Being a light diversion from dry numbers, or a none too systematic examination of a presently mythical aeroplane and of its various consequences were it to be brought to life.

This is a brief, informal monograph about an unexplored aircraft market. Its intention is to illustrate the kind of original design that Piano (www.piano.aero) can generate entirely from scratch. There are no hidden agendas or industrial politics behind it. Nonetheless, the existence of such an aircraft would have significant strategic implications for current long-range designs. In the late 1990's, from a neutral position, the author presented a similar concept to Airbus, RR, the Dti, and Boeing. The time has now come to let this cat out of the bag. Whether or not there are enough commercial reasons to justify someone building a 'Long Dragon' is for you to judge.

Does it make sense to create an airliner designed to carry less than 100 people to almost anywhere around the globe?

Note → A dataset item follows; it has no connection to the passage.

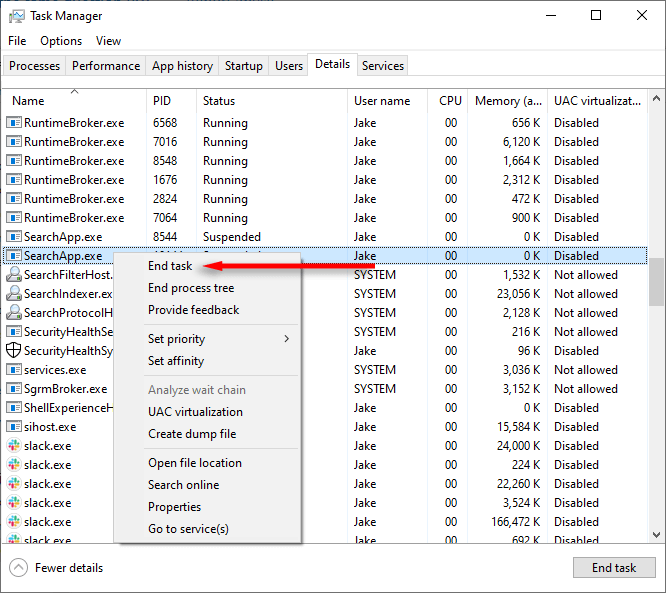Sort processes by the Name column header
Image resolution: width=666 pixels, height=593 pixels.
tap(28, 101)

Such an aircraft does not yet exist, and some people will automatically assert that it could not ever be a commercial success. Of course, it's always possible to take an existing aircraft like an A340 and operate it with a reduced number of seats; similar things have been done - unsurprisingly, unprofitably. But what about a purpose-built smaller aircraft that can provide a viable, regular commercial airline service for medium-sized groups of people? The planet may already be bursting with money-making, city-hopping, businessmen-carrying 70 or 100-seaters, but they only serve regional markets.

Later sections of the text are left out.